不厌其烦的,每一家都要重复问过去,最後又反复比对,这才选定好了卖家,支付方式为怀里的杂粮面粉。
看他拎了一路的面粉,江甜果心里好奇,只是没来得及问,没想到是现在派上用场。再悄悄看看四周,发现确实每个摊贩的成交方式,都是类似于以物换物的形式。便宜量大的杂粮面,也成了比钱更靠谱的流通物。
这样的经济运行,也怪不得她只是稍微大方了些,就能让卖菜大姐对她死心塌地。
因为农村普通人想挣个钱是真难!
买完种子,大集上就没什麽好逛的了,而且江甜果并不喜欢太过拥挤的环境,于是他们就打道回府。

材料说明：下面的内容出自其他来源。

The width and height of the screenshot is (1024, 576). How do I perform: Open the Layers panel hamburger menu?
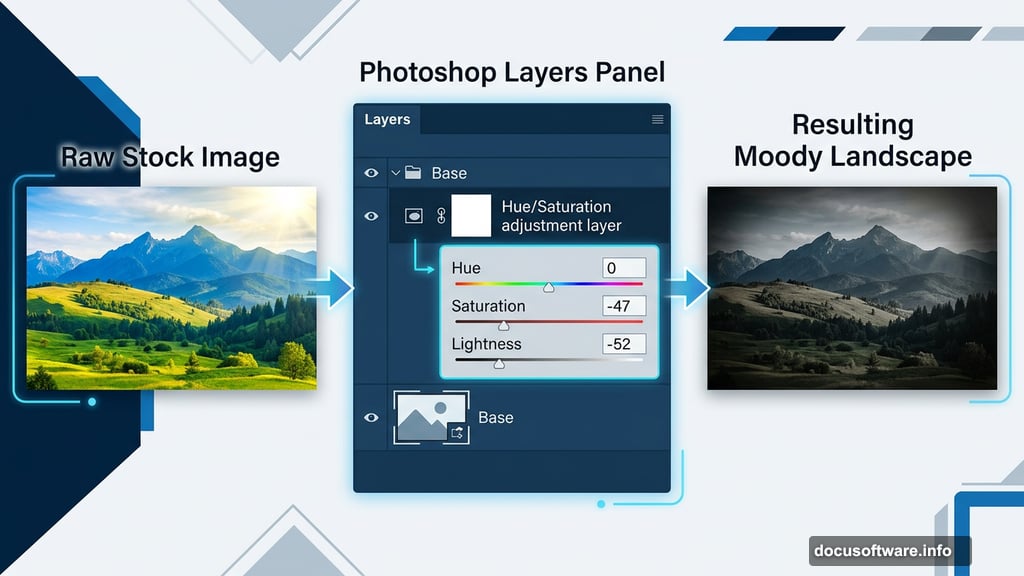point(657,118)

林寒松大块的休息时间少,必须得抓紧时间把自留地收拾出来。于是回了家连水都来不及喝,就拎着他的农用工具下了楼。
江甜果确实是好久没来自留地了,这麽一瞅和别人家规整的小菜园相比,自家的苍苍草原,确实有点突兀。
“先除草吧。”林寒松递给江甜果一双手套,要弯腰开工时,却被她拦了一下。
江甜果突发奇想,“不用这麽麻烦吧,我们可以在草上点一把火,让它烧起来。火烧完留下的草木灰肥料再当肥料,而且这样到时候翻地也容易,一举两得呢!”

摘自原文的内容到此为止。